• [Given task] Please decide whether each statement below agrees with the CCG Committee passage, answering yes or no and quoting the deciding words. 1. Mr. Goudie was a director of Karora Resources Inc. until August 2024. 2. Ms. In't Veld led Verve Energy as Managing Director from 2007 to 2012. 3. The CCG Committee itself decides the form of compensation of the directors.

• [Source document]
The responsibilities of the CCG Committee include assisting the Board with respect to, among other things: (a) developing a compensation philosophy and policies; (b) reviewing and approving goals and objectives relevant to the Chief Executive Officer's compensation, evaluating the performance of the Chief Executive Officer in light of those goals and objectives and making recommendations to the Board for the Chief Executive Officer's compensation based on the evaluation; (c) reviewing and making certain determinations with respect to the compensation of senior executives other than the Chief Executive Officer; (d) succession planning in respect of senior management; (e) making recommendations to the Board with respect to the form of compensation of the directors; and (f) reviewing executive compensation disclosure.
| 26 | P a g e |
In addition to the CCG Committee members' general business experience, the following direct experience (and the skills gained from this experience) is also relevant to their responsibilities to make decisions on the suitability of the Company's compensation policies and practices.
-
Peter Goudie. Mr. Goudie is currently retired from full-time employment. Mr. Goudie currently serves as Chairman of Culico Metals Inc. and served as a director of Karora Resources Inc. from July 2008 to August 2024. He was also Executive Vice President (Marketing) of Inco Limited and then Vale Inco from January 1997 to February 2008. Mr. Goudie was also responsible for the strategy, negotiation, construction and operation of Inco's joint venture production projects in Asia. He was employed with Inco since 1970 in increasingly more senior accounting and financial roles in Australia, Indonesia, Singapore and Hong Kong, before becoming Managing Director (later President and Managing Director) of Inco Pacific Ltd. in Hong Kong in 1988. He is an Australian CPA.
-
Shirley In't Veld. Ms. In't Veld has over 30 years of career experience in mining, renewables and energy sectors and is currently a Director of Westgold Resources and Develop Global. Ms. In't Veld was formerly Deputy Chair of CSIRO (Commonwealth Science and Industrial Research Organisation) and a Director of Karora Resources, NBN Co. (National Broadband Network), Northern Star Resources, Perth Airport, DUET Group, Asciano Limited and Alcoa of Australia. Ms. In't Veld was also the Managing Director of Verve Energy (2007 - 2012) and, previously, served in senior roles at Alcoa of Australia WMC Resources, Bond Corporation and BankWest Perth.

• [Data listing]
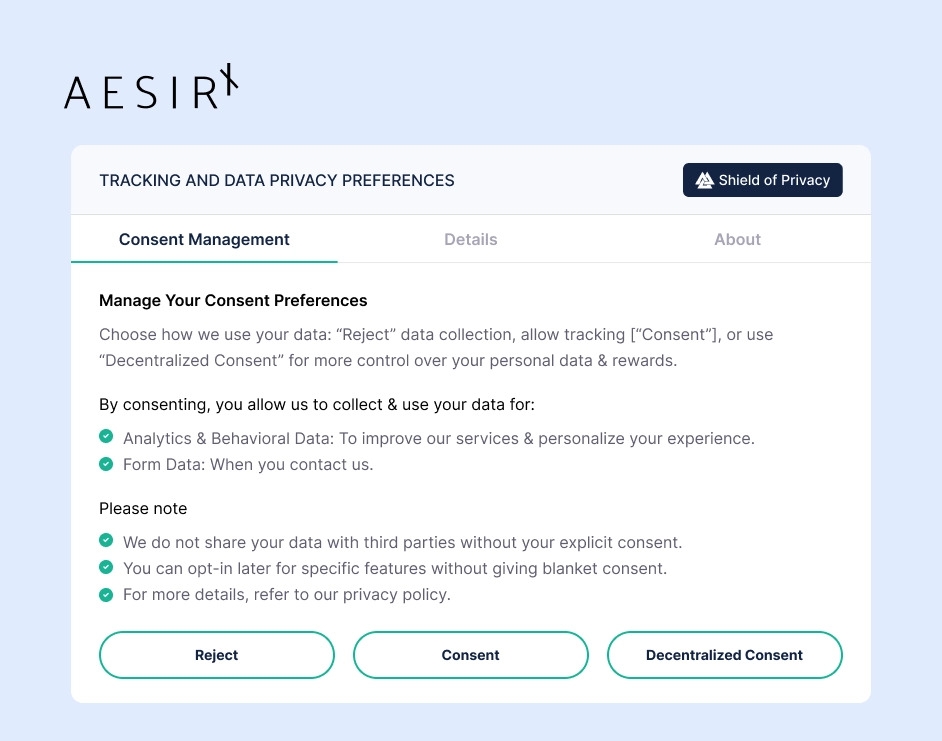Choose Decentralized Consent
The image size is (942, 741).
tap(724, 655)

* * *

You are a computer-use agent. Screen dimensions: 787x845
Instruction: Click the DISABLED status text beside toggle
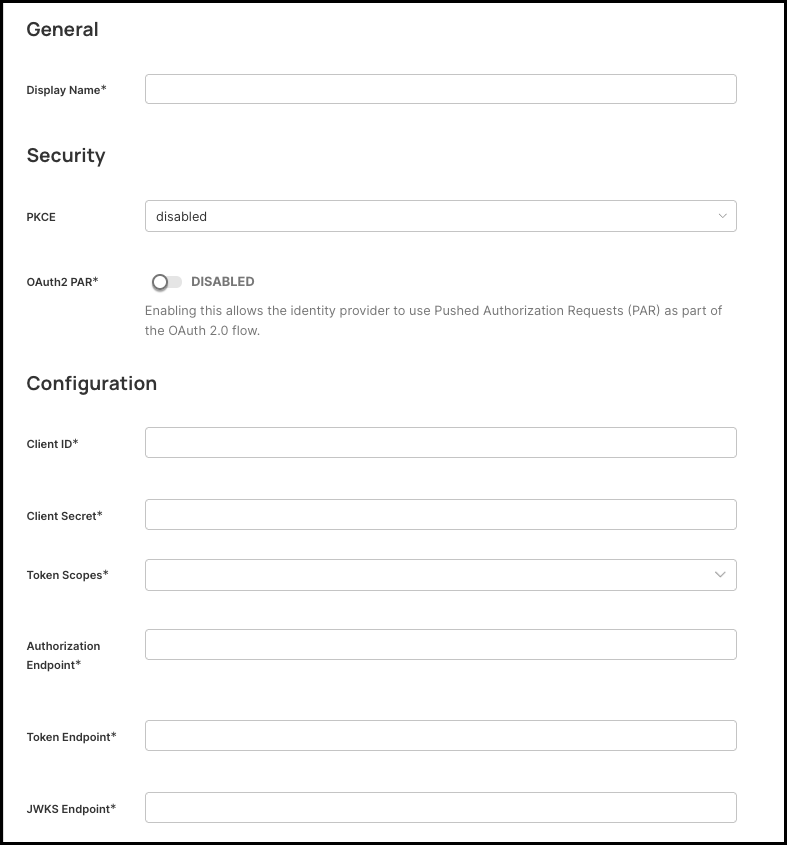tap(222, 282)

• [Answer]
1. Yes: "served as a director of Karora Resources Inc. from July 2008 to August 2024"
2. Yes: "the Managing Director of Verve Energy (2007 - 2012)"
3. No: "making recommendations to the Board with respect to the form of compensation of the directors"